Weakly-Supervised Reinforcement Learning for Controllable Behavior
arXiv e-Print archive - 2020 via Local Bibsonomy
I tried my best, but I'm really confused by the central methodology of this paper. Here are the things I do understand:
1. The goal of the method is to learn disentangled representations, and, specifically, to learn representations that correspond to factors of variation in the environment that are selected by humans. That means, we ask humans whether a given image is higher or lower on a particular relevant axis, and aggregate those rankings into a vector, where a particular index of the vector corresponds to a particular factor. Given a small amount of supervision, the hope is to learn an encoder that takes in an image, and produces a Z code that encodes where the image is on that particular axis
2. With those disentangled representations, the authors hope they can learn goal-conditioned policies, where the distance between the current image's representation and the goal image's representation can serve as a reward. In particular, they're trying to show that their weakly supervised disentangled representation performs better as a metric space to do goal-conditioning distance calculations in, relative to other learned spaces
3. The approach uses a GAN-based design, where a generator generates the images that correspond with a given z1 and z2, and the discriminator tries to tell the difference between the two real images, paired with their supervision vector, and two generated images, with their fake supervision vector
[Here is the relevant equation, along with some notation-explaining text]

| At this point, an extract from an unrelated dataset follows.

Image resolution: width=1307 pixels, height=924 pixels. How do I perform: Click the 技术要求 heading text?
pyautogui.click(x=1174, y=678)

The thing I'm confused by is the actual mechanism for why (3) gets you disentangled representations. To my understanding, the thing the generator should be trying to do is generate images whose relationship to one another is governed by the relationship between z1 and z2; if z is really capturing your factors of variation, the two images should differ in places and in ways governed by where those z values are different. Based on this, I'd expect the fake supervision vector here to be some kind of binarized element-wise difference between the two (randomly sampled) vectors, z1 and z2. But the authors claim that the fake supervision vector that the generator is trying to replicate is just the zero vector. That seems like it would just result in the generator trying to generate images that don't differ on any axes, with two different z vectors as input.